You really don’t need any presents today because you’ve been getting them all year, from your Secret Santas in Corporate America!
Share repurchases were the driving force behind virtually everything this year. According to Steven Russolillo’s piece at the Wall Street Journal, we saw roughly $128.2 billion in share buyback activity in the 3rd quarter of this year – a six-year high. That’s a 32% jump over the 3rd quarter of 2012, says FactSet Research, which also informs us that “the third quarter also marked the highest number of companies engaging in a buyback over a trailing twelve-month period (431, or 86%) since Q4 2008.”
The S&P 500 Buyback index (the 100 companies doing the largest buybacks as a percentage of their market caps) surged ahead by 45% this year versus the 28% return for the overall market. That’s a pretty enormous move, both absolutely and relatively speaking.
In the 12 months ending September 30th, buybacks totaled a whopping $445.3 billion, a year-over-year increase of 15% says S&P Dow Jones Indices. Let me put that $445.3 billion annual run-rate in perspective for you:
* For starters, that amount is equivalent to the annual budget of the entire US Department of Defense ($440 billion). It’s also two-and-a-half times all Federal income taxes paid by corporations ($181 billion last year).
* It’s more than four times greater than the total amount of net inflows to stock mutual funds and ETFs this year ($106 billion).
* It eclipses the total charitable contributions that Americans give each year ($300 billion) by more than 30%.
* You could hold the Beijing Olympics ($41 billion) ten more times for this amount of money or feed every single child in the world for a year ($54 billion) eight times over. Or you could buy up more than half of all the buildings and real estate in Manhattan ($802 billion).
* You could clean up after Hurricanes Sandy, Ivan, Ike, Andrew, Katrina and Ivan. Twice. Or buy out McDonalds, Taco Bell, Pizza Hut, KFC, Wendy’s, Burger King and Chipotle ($150 billion) thrice.

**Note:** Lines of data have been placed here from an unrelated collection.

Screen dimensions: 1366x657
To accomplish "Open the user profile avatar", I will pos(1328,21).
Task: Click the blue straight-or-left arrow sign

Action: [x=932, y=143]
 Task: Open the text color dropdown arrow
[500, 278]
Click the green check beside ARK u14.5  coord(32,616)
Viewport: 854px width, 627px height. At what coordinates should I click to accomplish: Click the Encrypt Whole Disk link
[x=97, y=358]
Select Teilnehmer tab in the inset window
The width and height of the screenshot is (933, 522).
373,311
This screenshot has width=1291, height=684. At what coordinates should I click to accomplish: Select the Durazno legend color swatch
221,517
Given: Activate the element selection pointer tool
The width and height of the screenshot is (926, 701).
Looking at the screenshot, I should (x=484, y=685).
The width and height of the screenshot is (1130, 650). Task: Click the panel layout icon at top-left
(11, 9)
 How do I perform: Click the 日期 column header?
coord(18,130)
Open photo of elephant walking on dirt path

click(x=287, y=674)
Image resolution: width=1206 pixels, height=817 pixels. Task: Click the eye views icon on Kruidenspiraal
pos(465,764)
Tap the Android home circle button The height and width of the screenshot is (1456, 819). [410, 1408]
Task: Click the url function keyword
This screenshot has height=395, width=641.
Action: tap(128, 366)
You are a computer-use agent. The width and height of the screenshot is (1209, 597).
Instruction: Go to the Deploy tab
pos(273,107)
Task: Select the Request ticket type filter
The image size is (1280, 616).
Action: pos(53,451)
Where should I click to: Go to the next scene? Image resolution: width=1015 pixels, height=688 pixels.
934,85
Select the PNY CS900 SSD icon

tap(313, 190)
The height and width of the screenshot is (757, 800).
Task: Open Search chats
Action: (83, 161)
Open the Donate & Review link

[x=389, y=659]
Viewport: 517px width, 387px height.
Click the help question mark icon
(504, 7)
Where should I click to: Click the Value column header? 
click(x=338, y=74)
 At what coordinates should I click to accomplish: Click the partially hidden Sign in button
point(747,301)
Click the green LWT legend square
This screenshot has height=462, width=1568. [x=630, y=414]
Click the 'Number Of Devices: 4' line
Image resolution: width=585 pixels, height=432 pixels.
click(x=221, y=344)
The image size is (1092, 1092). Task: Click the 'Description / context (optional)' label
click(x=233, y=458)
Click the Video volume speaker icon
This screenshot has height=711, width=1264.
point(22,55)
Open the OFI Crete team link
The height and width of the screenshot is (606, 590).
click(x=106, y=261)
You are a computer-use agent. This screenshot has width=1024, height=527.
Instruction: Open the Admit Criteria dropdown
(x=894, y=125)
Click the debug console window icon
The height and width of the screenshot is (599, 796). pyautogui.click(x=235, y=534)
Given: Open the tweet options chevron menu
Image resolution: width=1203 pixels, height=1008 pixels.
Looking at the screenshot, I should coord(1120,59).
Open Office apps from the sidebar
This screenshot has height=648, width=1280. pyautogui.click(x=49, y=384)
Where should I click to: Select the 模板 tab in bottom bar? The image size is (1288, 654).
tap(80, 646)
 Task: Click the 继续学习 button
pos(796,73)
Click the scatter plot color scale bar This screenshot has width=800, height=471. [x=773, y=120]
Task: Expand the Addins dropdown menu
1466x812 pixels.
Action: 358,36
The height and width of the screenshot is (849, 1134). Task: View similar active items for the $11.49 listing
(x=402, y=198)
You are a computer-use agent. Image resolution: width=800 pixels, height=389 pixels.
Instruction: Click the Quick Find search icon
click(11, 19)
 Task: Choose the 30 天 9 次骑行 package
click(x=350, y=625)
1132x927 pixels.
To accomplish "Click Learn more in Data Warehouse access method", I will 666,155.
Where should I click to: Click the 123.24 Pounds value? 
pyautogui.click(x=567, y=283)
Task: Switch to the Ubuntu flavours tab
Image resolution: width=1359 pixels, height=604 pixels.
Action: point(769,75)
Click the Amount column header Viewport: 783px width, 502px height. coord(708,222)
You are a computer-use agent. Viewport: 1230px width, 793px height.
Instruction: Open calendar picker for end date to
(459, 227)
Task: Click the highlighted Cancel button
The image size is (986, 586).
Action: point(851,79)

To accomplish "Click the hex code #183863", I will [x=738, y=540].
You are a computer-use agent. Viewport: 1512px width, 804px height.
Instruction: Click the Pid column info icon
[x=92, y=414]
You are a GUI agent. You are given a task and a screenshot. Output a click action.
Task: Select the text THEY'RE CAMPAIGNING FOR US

* Adjusted for inflation, this $445 billion is just shy of the total amount the US government spent on the New Deal economic recovery package ($500 billion in today’s dollars) that brought us back from the Great Depression and about four times the size of the Marshall Plan that rebuilt Europe after WWII ($115 billion in today’s dollars).
* You could take this $445 billion and buy every single team in the NFL, NHL, NBA and Major League Baseball – all 122 franchises (estimated by Forbes to be worth a combined $77 billion) – five times and still have enough left over to buy out ESPN ($60 billion) to air all their games.
US corporations took care of their shareholders over this past year like almost never before – but it wasn’t out of altruism. In a low-growth environment the easiest way to boost share prices, raise earnings per share and secure higher compensation is by shrinking the publicly available float of shares. It’s less risky career-wise for a CEO or a board of directors than expansion or acquisitions – and if you can augment a cash hoard with debt financing at almost zero cost, why not?
The alternative, of course, is actually innovating or bringing in more employee mouths to feed, who wants to get involved with that? Financial engineering requires very little thought and even less hiring. Whatever, it’s awesome. Who cares.
The lesson here is that greed always finds a way.
Determined corporate managers will come up with a solution to any problem – in this case, the problem concerned hitting annual incentive targets to keep stockholders happy and activist shareholder types at bay. If there’s anything you can bet on in this world, it’s that American capitalists will always figure out a way to get paid more and keep their fiefdoms. In this case, it just so happened that you had a chance to be along for the ride.
And what a ride it was.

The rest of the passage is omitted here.